PETA founder thrills animal lovers
The photos horrified Mell so much that she set out with the pictures in hand and canvassed the neighborhood for donations to stop the practice. She collected 78 cents and immediately sent it off with a note to a then fledging organization.
A couple weeks later, Mell received a return note thanking her for her donation, saying it would be put to good use in the organization's treasury.
The thank you note came from a little known English woman who was working out of her home in suburban Maryland to form a group with the purpose of championing animal rights. That organization later became known around the world as People for the Ethical Treatment of Animals, and the woman who wrote Mell was PETA founder and president, Ingrid Newkirk.
Sunday, more than 20 years after that first correspondence, Newkirk and Mell got together again. This time Newkirk was in western Pennsylvania to visit OohMahNee Farm, the farm animal sanctuary that Mell co-founded near Armbrust in Mt. Pleasant Township.
OohMahNee, which is now a nonprofit organization, had its annual open house yesterday, and Newkirk was the featured speaker.

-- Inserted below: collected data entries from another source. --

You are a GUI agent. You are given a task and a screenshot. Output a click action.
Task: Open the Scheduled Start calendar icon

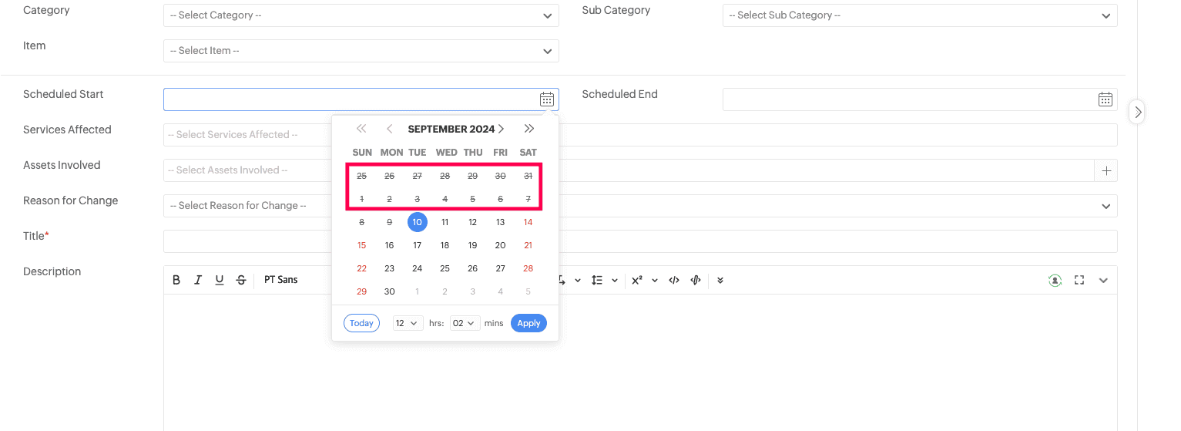click(x=546, y=99)
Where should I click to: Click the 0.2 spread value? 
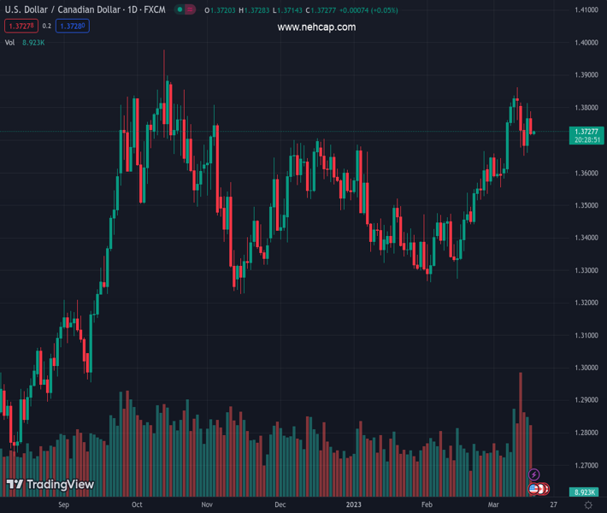tap(46, 27)
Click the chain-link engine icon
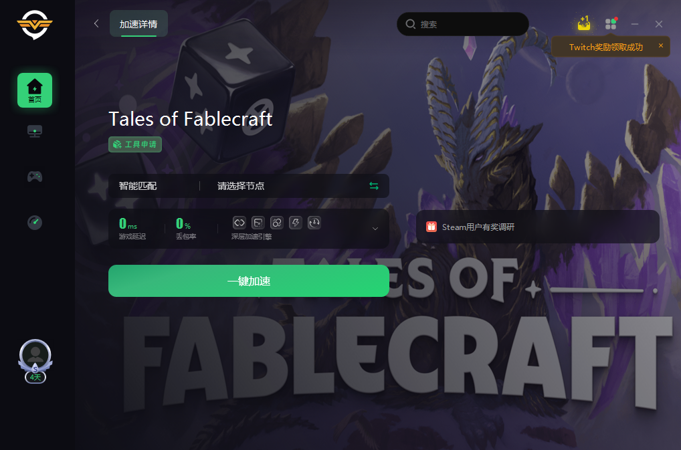 pos(239,223)
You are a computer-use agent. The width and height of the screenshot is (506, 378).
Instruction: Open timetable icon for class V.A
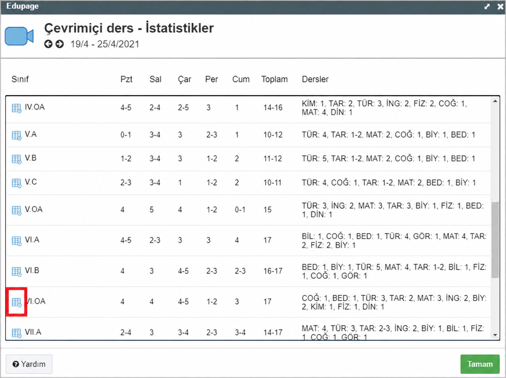coord(16,136)
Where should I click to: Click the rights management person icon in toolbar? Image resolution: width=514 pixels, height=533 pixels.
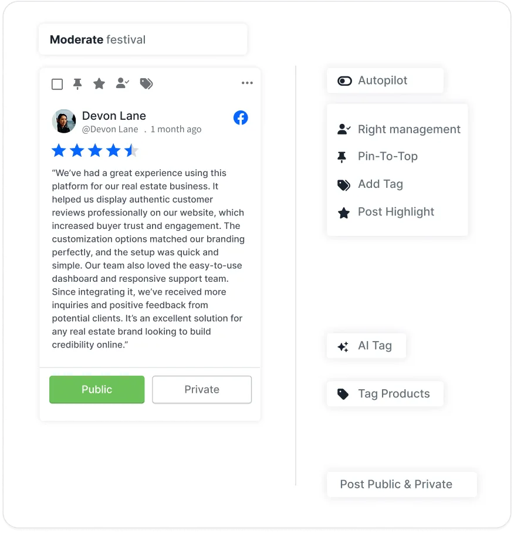tap(122, 83)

Many of the more than 500 people who attended yesterday's event, if they never met Newkirk or listened to her speak before, were surprised at what they saw and heard. Instead of the activist who is abhorred by livestock and farming groups around the United States, they saw a slim, blond, casually dressed, middle-aged woman who looked like she could be your neighbor helping car-pool the children to school.
And the person the United States Cattlemen's Association once called "an evil woman" who was running a "dangerous organization" didn't sound nearly as radical as some of the "attacks" she and PETA have backed.
"It was very inspiring to hear the person behind the news," said Brad Korinski, an attorney from Pittsburgh's Morningside section. "She was a much more moderate person than I expected. She was almost schoolmarmish, but inspiring."
"I was just thrilled to hear her," said Jennifer Stone of Peters Township, Washington County. "She's a big part of who I am. I became a vegetarian 15 years ago because of PETA."
Newkirk, who spoke for about 25 minutes, referred several times to the Golden Rule: "Do unto others as you would have others do unto you."
"That important rule of life is suspended in our relationship with other animals," Newkirk said. "Slaughtering and stealing is just plain wrong."
Newkirk recalled stories of horrific treatment she said animals involved in factory farming receive. She told how sheep get pneumonia because the wool is sheared just before winter to increase production, and how toes and other parts of chickens are cut off to cram more into the factory farm "warehouses."
She also described the animals she saw on trips to slaughterhouses.
"Their eyes are as big as saucers," Newkirk said. "They don't want to be there, and they don't want to die."
She also confessed she once had been a meat-eater, and she talked about how the change from a meat to a vegan diet came about gradually. The first time she turned away from meat, she said, was when she was dining out and had picked out a live lobster for dinner. When the broiled lobster arrived back at the table, she said she cried; she could not eat it.
She also talked about a time when, as a humane officer in Maryland, she was called to a farm where all but one animal had died from neglect. The only animal that survived was a small pig that she said she cradled in her arms.
When she went home that night, Newkirk said she looked to see what was available for dinner. As she was ready to prepare pork chops, she remembered the pig.
"I realized I was going to eat a product that caused immense suffering to animals," Newkirk said. "I couldn't do it."
The same thought related to other animals. Think about the lambs playing in the fields, she said.
"You think it's a leg of that lamb," Newkirk said. "It's a breast of a chicken or a wing of a chicken. She just has two. Could you leave them alone!"
Newkirk talked about the strides that have been made in the past two decades.
"So much has changed because people care." But, she said, the job isn't done.
"Tell everyone you know. Don't ever be quiet," Newkirk exhorted the group. "There's no end to the list of horrors. Some people still don't get it."
After Newkirk's talk, Mell said, "Wow! It was an incredible honor to have one of my childhood heroes visit OohMahNee and speak to people in our community about animal advocacy.
"When I sent that 78 cents in and got her letter back, at that moment, I became a confirmed animal rights advocate," Mell said.
While Mell emphasized she may not agree with everything PETA does or the tactics used by more radical animal rights groups, she thinks it is important that people know there are many levels of animal advocacy. Volunteering at OohMahNee is just one of those levels.
"I'm just very honored to know that, collectively, we are all working toward some good," Mell said.
As for the dedicated group of volunteers at OohMahNee, Mell said, "We would like to see the day when there are more people here than animals."